REASONS WE SHOULD REFUSE TO ACCEPT GCEH AS A STATEWIDE MONITOR AND RESOURCE DATA BASE...
* The original founders of Georgia Coalition to End Homelessness were forced off of the board, without a vote from the board of directors, in order to achieve the goals of a few folks who wanted to change the direction and the organization and take the funding from the coalitions. It was feared that this move could not be achieved if the Task Force was still on the board.
*Other coalitions were forced out by withholding their funding.
*Coalitions who would go along with the plans to take over the organization were fully funded and placed in positions of authority.

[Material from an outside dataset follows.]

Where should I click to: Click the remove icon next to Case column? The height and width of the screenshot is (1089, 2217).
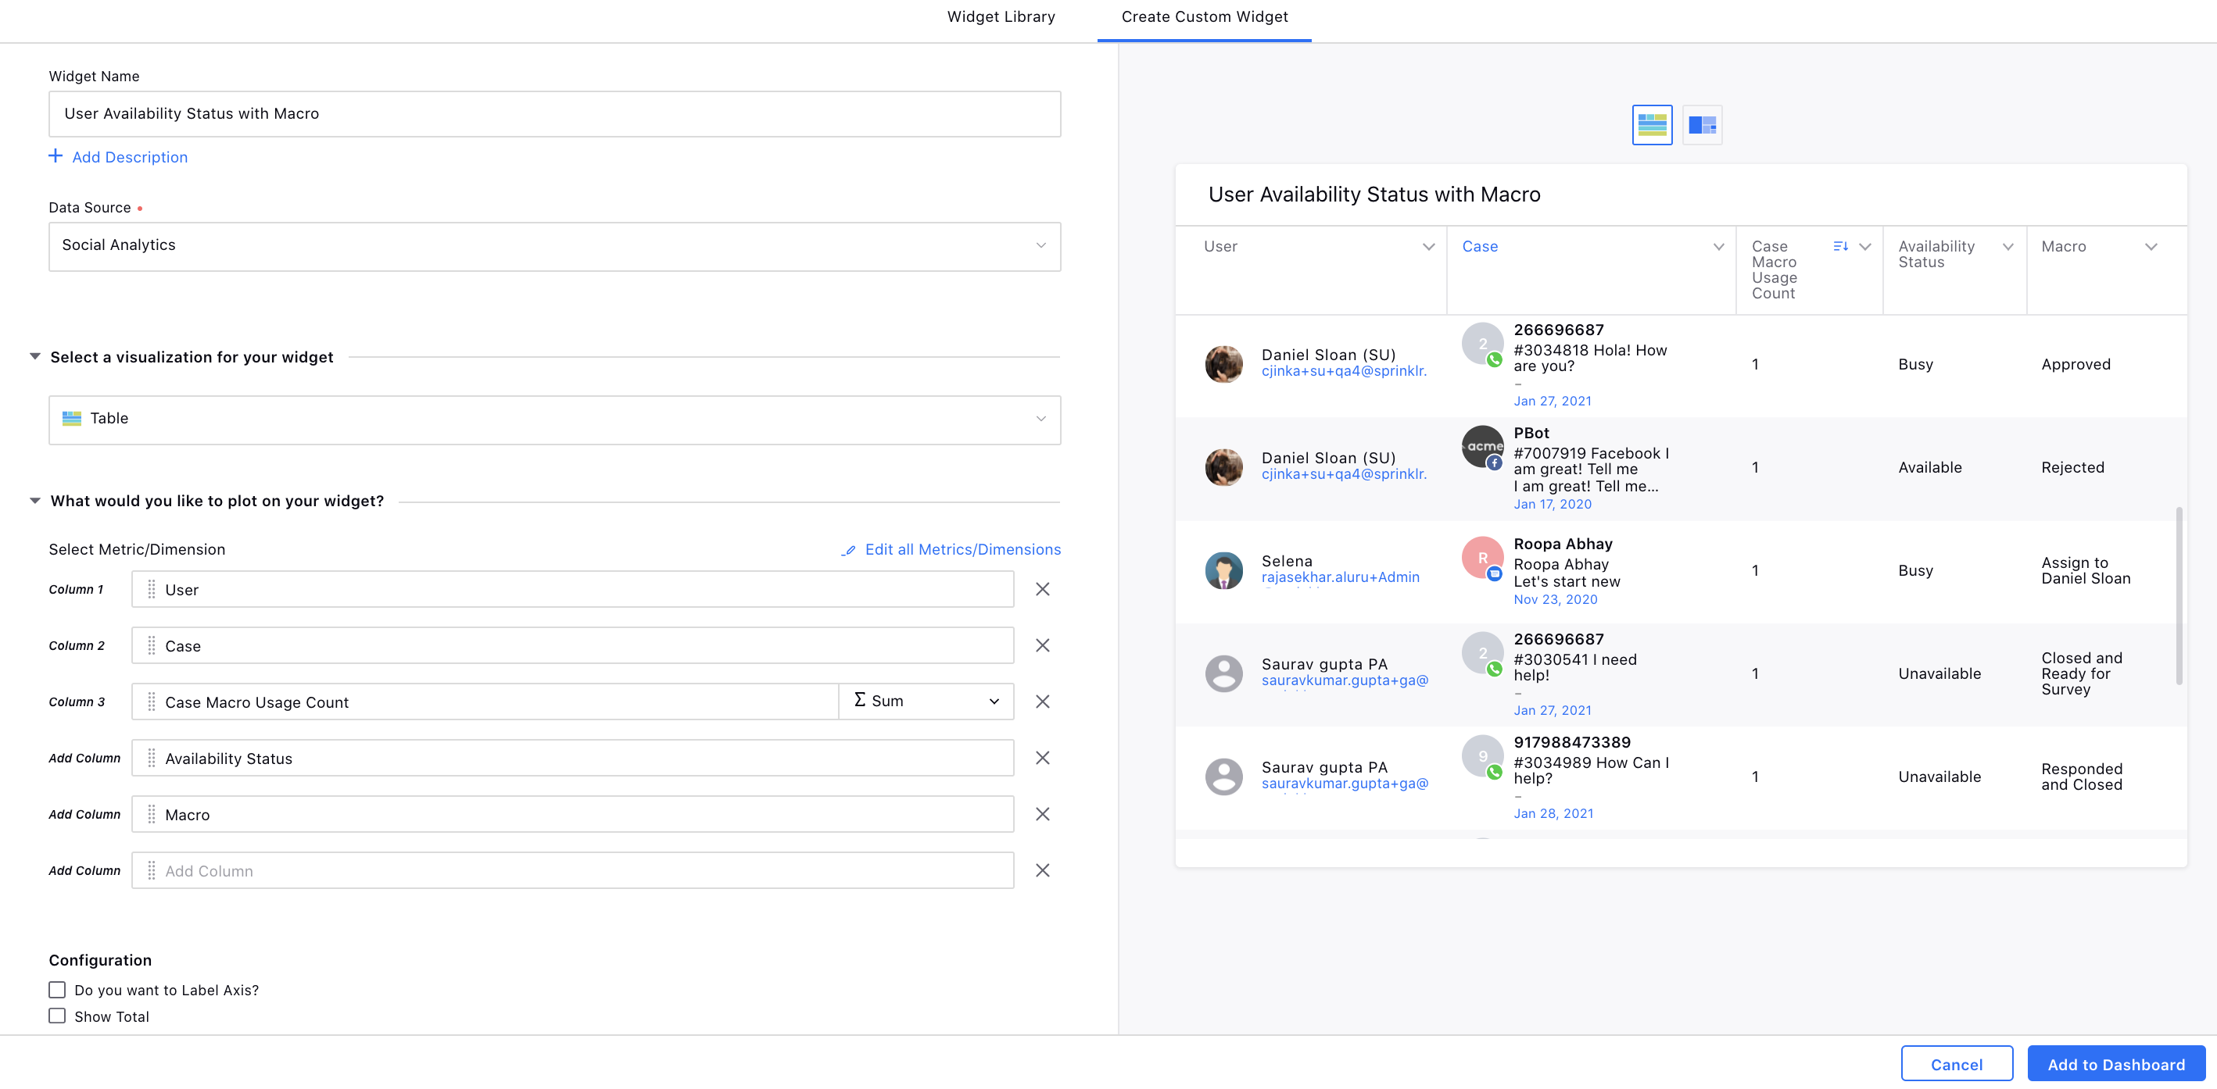(x=1044, y=645)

*GCEH has betrayed the trust of a number of the local coalitions that it was formed to nurture. GCEH has survived by touting and claiming oversight of the work that the coalitions and service providers have accomplished in order to secure funding and then kept it for their own administrative costs.
*GCEH has violated the standards proposed to impose on other organizations, as a matter of course. GCEH regularly ignores the basic requirements of a 501c(3) organization, including multiple violations of the sunshine law.